ComplémentPropositions de lecture

  • La question de la spécialisation, donc celle d'un public ou d'un marché suffisamment étendu pour faire vivre un journal consacré à la seule science ou une seule discipline scientifique, se pose dès le départ. Au début du siècle des Lumières, les rubriques scientifiques du Journal des savants occupent la fonction d'un journal généraliste en ce qui concernent les sciences, alors que les Acta eruditorum de Leipzig ont joué pour les mathématiciens le rôle d'un périodique spécialisé.

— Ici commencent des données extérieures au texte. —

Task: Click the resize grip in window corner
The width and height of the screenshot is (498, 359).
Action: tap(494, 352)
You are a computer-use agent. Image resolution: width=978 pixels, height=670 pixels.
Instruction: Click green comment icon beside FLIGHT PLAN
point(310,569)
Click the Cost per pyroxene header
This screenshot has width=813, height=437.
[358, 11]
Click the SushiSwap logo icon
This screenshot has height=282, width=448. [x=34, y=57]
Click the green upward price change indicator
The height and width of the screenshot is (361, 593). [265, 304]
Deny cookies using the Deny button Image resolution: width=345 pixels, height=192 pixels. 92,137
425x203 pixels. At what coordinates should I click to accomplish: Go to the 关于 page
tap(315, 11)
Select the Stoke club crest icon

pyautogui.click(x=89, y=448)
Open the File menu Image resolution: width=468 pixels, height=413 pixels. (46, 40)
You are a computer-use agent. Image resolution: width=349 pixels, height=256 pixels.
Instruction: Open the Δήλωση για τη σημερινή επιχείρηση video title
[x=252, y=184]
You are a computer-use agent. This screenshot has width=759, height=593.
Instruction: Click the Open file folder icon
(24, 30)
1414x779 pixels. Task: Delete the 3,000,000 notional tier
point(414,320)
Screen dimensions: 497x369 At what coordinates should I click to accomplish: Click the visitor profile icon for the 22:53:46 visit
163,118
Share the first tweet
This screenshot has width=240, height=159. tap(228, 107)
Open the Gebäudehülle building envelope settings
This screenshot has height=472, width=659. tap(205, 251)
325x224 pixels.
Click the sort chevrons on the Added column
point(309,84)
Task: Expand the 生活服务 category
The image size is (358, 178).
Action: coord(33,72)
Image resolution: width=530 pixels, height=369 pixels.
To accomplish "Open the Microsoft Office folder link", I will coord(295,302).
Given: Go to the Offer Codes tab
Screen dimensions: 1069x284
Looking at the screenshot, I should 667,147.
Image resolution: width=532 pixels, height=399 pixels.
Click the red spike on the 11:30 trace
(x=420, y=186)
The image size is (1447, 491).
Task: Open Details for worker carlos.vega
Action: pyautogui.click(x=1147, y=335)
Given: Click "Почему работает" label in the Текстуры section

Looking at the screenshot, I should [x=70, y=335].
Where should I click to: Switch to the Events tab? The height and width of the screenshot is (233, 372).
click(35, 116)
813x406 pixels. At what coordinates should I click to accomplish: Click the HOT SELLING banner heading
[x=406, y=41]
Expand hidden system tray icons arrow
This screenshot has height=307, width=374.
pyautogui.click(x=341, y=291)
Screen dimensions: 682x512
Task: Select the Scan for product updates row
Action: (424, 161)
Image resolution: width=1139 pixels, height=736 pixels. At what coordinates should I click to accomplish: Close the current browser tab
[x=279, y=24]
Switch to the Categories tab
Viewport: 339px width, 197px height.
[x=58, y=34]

  • Il faut cependant attendre la fin du 18e siècle pour voir apparaître des journaux spécialisés en dans une seule discipline scientifique, d'abord en chimie (Chemische Annalen fondées en 1778 par Lorenz Florenz Friederich von Crell, Annales de chimie fondées par Louis Bernard Guyton, Claude Louis Berthollet, Antoine-François Fourcroy et Antoine Lavoisier), en sciences physiques et naturelles (Observations périodiques sur la physique,l'histoire naturelle et les beaux arts fondées en 1756 par Jacques Fabien Gautier d'Agoty, Observations et mémoires sur la physique, sur l'histoire naturelle et sur les arts et métiers fondées en 1773 par l'abbé Rozier...) puis dans d'autres disciplines comme les mathématiques avec le Leipziger Magazin für reine und angewandte Mathematik (1786-1788) publié par Karl Friedrich Hindenburg et Johann III Bernoulli. Certains de ces journaux ont eu du mal à trouver leur public et disparaissent très rapidement.

Couvertures des journaux
  • Un second mouvement de spécialisation, concomitant de la professionnalisation des scientifiques, s'opère au début du 19e siècle. Se multiplient alors les journaux consacrés exclusivement à la chimie, aux mathématiques, à la physique, ...

    Par exemple en France, pour les mathématiques, c'est dans ce contexte que sont éditées en 1810 les Annales de mathématiques pures et appliquées (de Gergonne), poursuivies par le Journal de mathématiques pures et appliquées (créées par Joseph Liouville en 1836) et les Nouvelles Annales de mathématiques (fondées en 1842 par Olry Terquem et Camille Gerono). Le journal de Liouville est précédé de quelques années par le Journal für die reine und angewandte Mathematik éditées à Berlin par August Leopold Crelle à partir de 1826. Au-delà de la spécialisation de ces journaux en mathématiques, les publics visés par ces journaux sont différents comme en atteste la comparaison des populations des auteurs et leur sociologie.

    Tout au long du 19e siècle, les journaux scientifiques se multiplient, correspondant à l'accroissement de la production scientifique, du nombre de scientifiques et d'institutions d'enseignement. Certains sont l'œuvre d'un individu comme les Acta mathematica du mathématicien suédois Gösta Mittag-Leffler, d'autres participent de la volonté d'autonomie d'une partie d'une communauté ( Les Mathematische Annalen deviennent rapidement le journal des mathématiciens influencés par l'école de Göttingen alors que le Journal de Crelle reste essentiellement celui de l'école de Berlin), d'autres signent l'émergence d'une communauté scientifique organisée dans une nation (journaux italiens ou polonais) ou autour d'une sous-discipline.